Юмор второго вопроса не был оценен по достоинству солдатами нашей пульроты из учебки: вопрос был путаный и длинный, пулемёт тяжелый, а мы заморённые, не столько муштрой, сколько Чебаркульской диетой. И как только начиналось занятие немецким языком по разговорнику, мы вырубались в сон сразу после "хенде хох!" До сих пор у меня от этих слов глаза захлопываются, -- рефлекс по Павлову. И, всё-таки, из любопытства прочитал я разговорник от корки до корки. Как было видно по обслюнявленным обложкам разговорников, -- многие из страдальцев Чебаркульских лагерей, после команды "хенде хох!", успевали подложить разговорник под щёку.
И ночью на дневальном дежурстве, чтобы не закемарить, и во время строевой подготовки на плацу, чтобы не чекануться от бессмысленной и противоестественной шагистики, не пригодной ни для войны, ни для мира, твердил я чётко отрубленные немецкие слова. Дубизм армейской службы располагает к любой бессмысленной зубрёжке. А чеканные немецкие слова хорошо вписались в унылый армейский быт вместо ругательств, разнообразив убогий армейский лексикон из истерично лающих команд, неуклюжего сержантского мата и названий деталей пулемёта, от которых уже тошнило.
* * *
Знает ротный: горазд я потолковать за жизнь с фрицами, -- и зовёт меня, как толмача. В школе ротный учил французский, в институте - английский, а два языка внутри единственной соображалки так лихо перепутались, что теперь он, после десятилетнего изучения иностранных языков, может только с папуасами говорить на языке жестов. Я помогаю Акимову фрица недобитого приводить в чувство, а ротный, повернувшись к жиденькому свету, у окна разговорник листает. Не найдя нужный вопрос, ротный с досадой шваркает разговорником по подоконнику:
-- Ну, учёные мудилы, в душу мать! Сочинили разговорничек для немецкого дурдома с политическим сдвигом крыши! Что я фрицу по такому разговорничку скажу? Провозглашу: "Пролетарии всех стран, соединяйтесь!"? А, может, на ушко шепну: "А ты изучал труды Карла Маркса?" Любой фриц и нормальный, и тотальный, от такого вопроса уссытся! По этому разговорнику все славяне секут только: "хенде хох!". Давай, Саня, шпрехай! Тебе мозги школа не засрала! Спроси у этого хера: откуда он такой воинственный вылупился в конце войны? Ведь не эс-эс... форма-то полевая... да в эс-эс таких сопливых не берут... вроде бы, нормальный оглоед тотальный, небось, ещё вчера тайком покуривал сигареты фатера... давно пора мудаку в каком-нибудь дорфе под юбку к сердобольной фрау нырнуть и дышать там потише...

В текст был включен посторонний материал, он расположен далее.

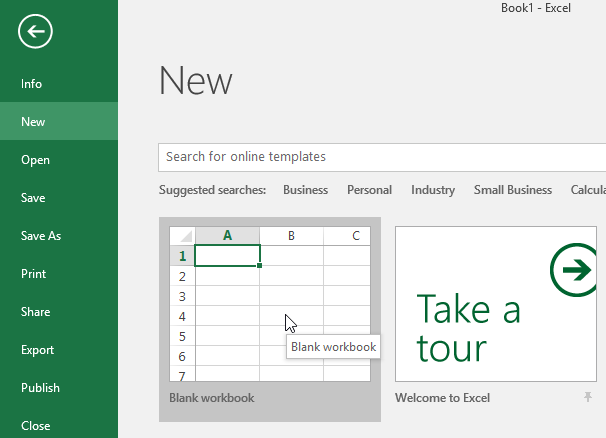The height and width of the screenshot is (438, 606).
Task: Select the Personal suggested search
Action: [x=369, y=190]
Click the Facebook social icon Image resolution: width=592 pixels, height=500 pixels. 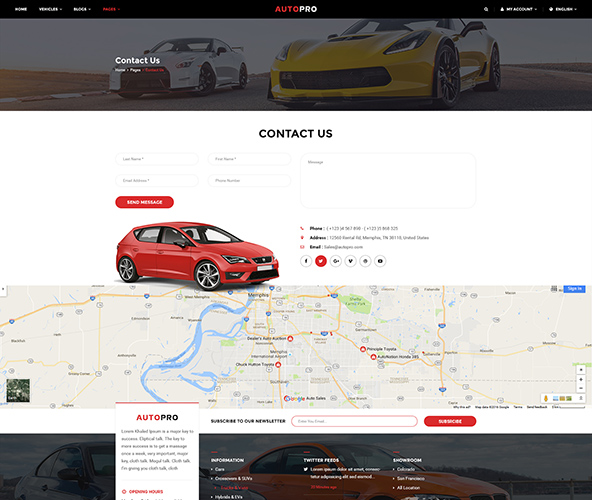306,261
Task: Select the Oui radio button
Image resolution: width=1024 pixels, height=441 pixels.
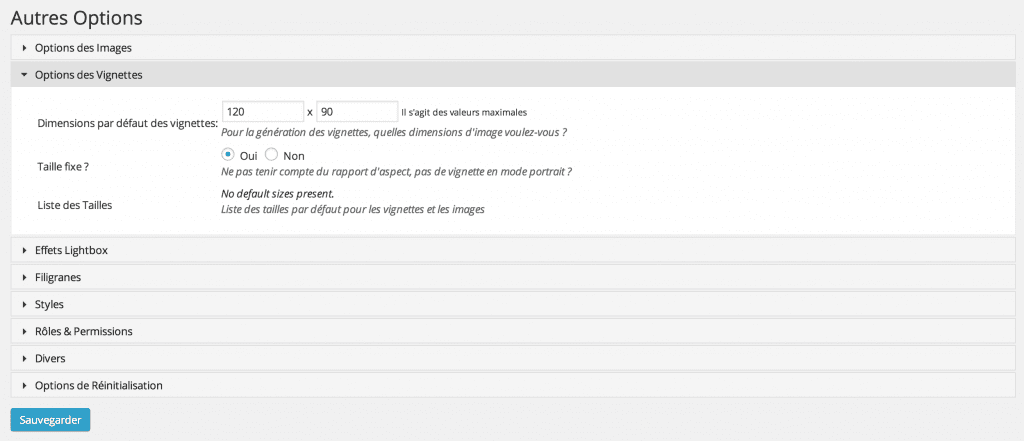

Открывает фриц глаза, смотрит на меня, вроде бы осмысленно, даже внимательно. И, вдруг, радостно улыбается. А на других - ноль внимания, фунт презрения. Какой-то у него интерес ко мне... не потому ль, что рыжий я? Увидев, что оклемался фриц, ротный говорит конкретно:
-- Фриц, твою мать, если ты, б... будешь хвост задирать, я с тобой, ...дюк, чикаться не буду! Нах... чпокну! А будешь, фриц долбанный, вести себя зер гут, -- на ПМП отправлю! Поживёшь с моё на свете, лет до двадцати, может, поумнеешь, сопля фашистская! Ты, Саня, шпрехай ему, как я сказал, чтобы аллес ферштейн было!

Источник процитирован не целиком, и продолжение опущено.